There are ways to throw the ball conventionally that have a better chance of success. Crossers and pick plays are good ways to shake man coverage in a do-or-die situation from right near the goal line.
“If you look at the way people line up, there’s gonna be guys that are positioned in the middle of the end zone for plays,” Dykes says. “A lot of guys are sprinting out and running pick routes, a la Clemson vs. Alabama, because Alabama’s 100 percent man in those situations, so it was really an easy play for Clemson. They just had to run a pick route.”
There’s also just hoping someone gets open if the protection’s good enough/everyone’s exhausted after multiple overtimes.
At the end of the day though, you can scheme it up ‘til you’re blue in the face on either side of the ball, but sometimes you’re just gonna get this:
But your team can do better.
And that brings us to the gadget plays.
We can admit that when they don’t work, the results are quite hilarious.

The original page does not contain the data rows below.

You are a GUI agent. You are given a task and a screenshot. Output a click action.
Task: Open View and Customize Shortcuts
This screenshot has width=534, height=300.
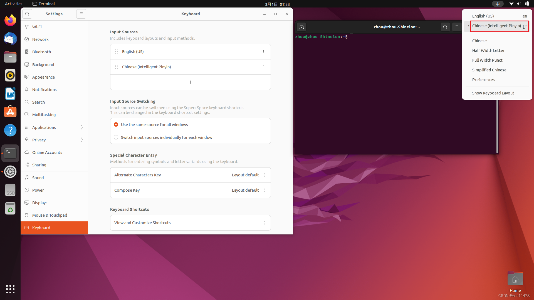click(x=190, y=223)
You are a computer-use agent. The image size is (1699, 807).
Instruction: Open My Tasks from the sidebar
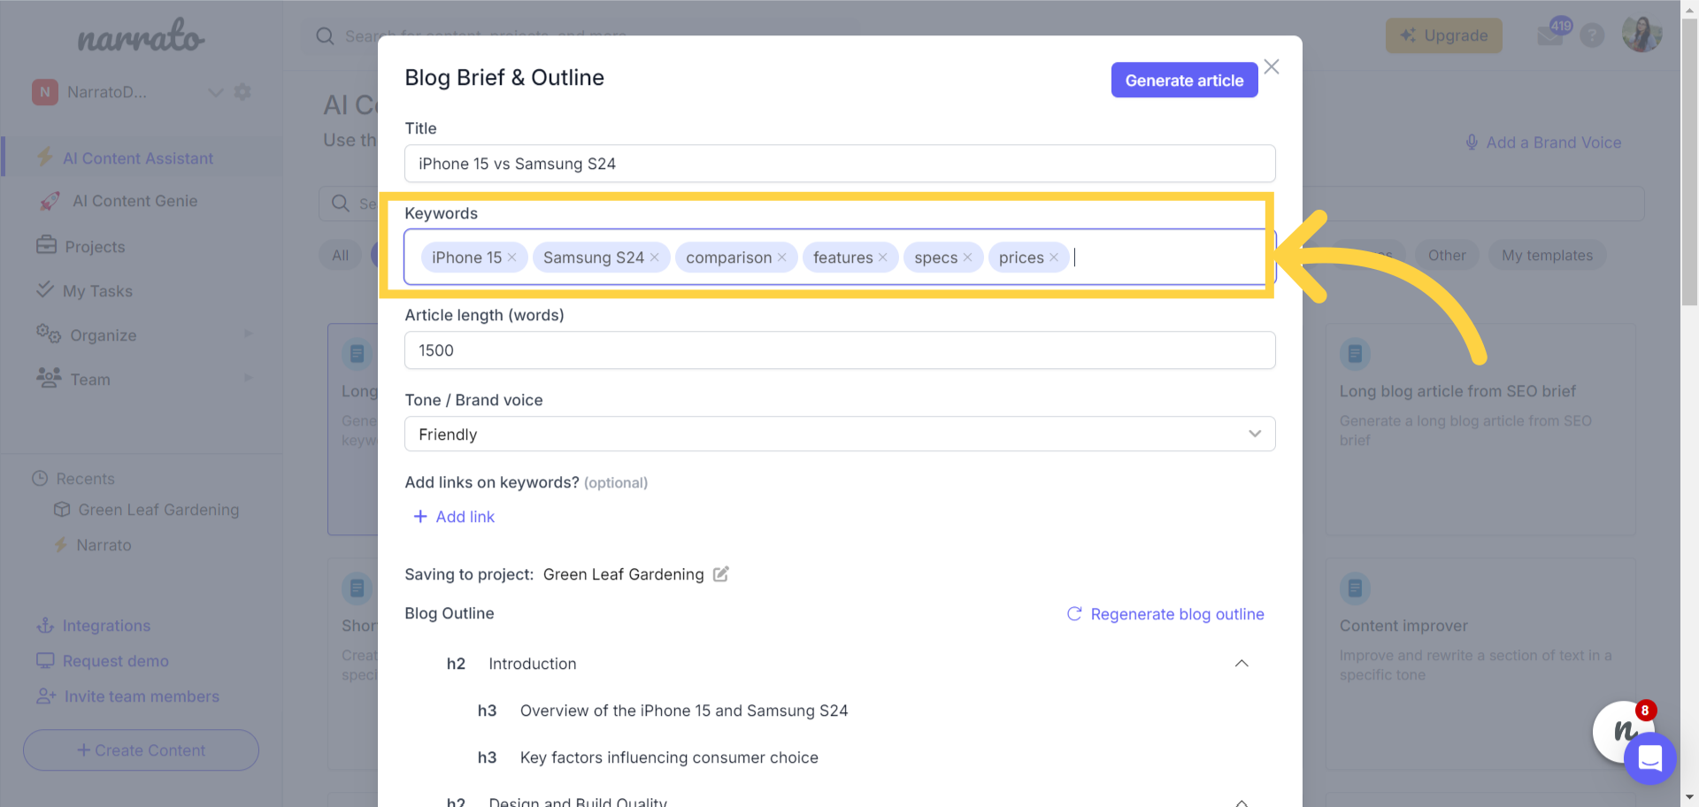pyautogui.click(x=97, y=290)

When they do work they’re the perfect crescendo of “No. No. No. YES!”
But the thing that hopelessly bamboozles everyone is often simpler than what you might remember. Boise State’s Statue of Liberty was a screen with some very literal sleight of hand added to the very literal back side.
Good trick play ideas can come from literally anywhere — even Google.
At their best, trick plays take advantage of the defense’s fervor to defend the end zone and the desperate nature of the game situation. You’re not exactly thinking a double pass is coming with the damn game on the line.
Going for two instead of playing for the tie is often a good idea, both mathematically and emotionally.
Resolving the game instead of stringing out overtime provides a more satisfying final moment, and it also makes the coach look like a brave hero, whether it works or not. Everyone wants to look like a brave hero, so all that’s left to do is pick a play.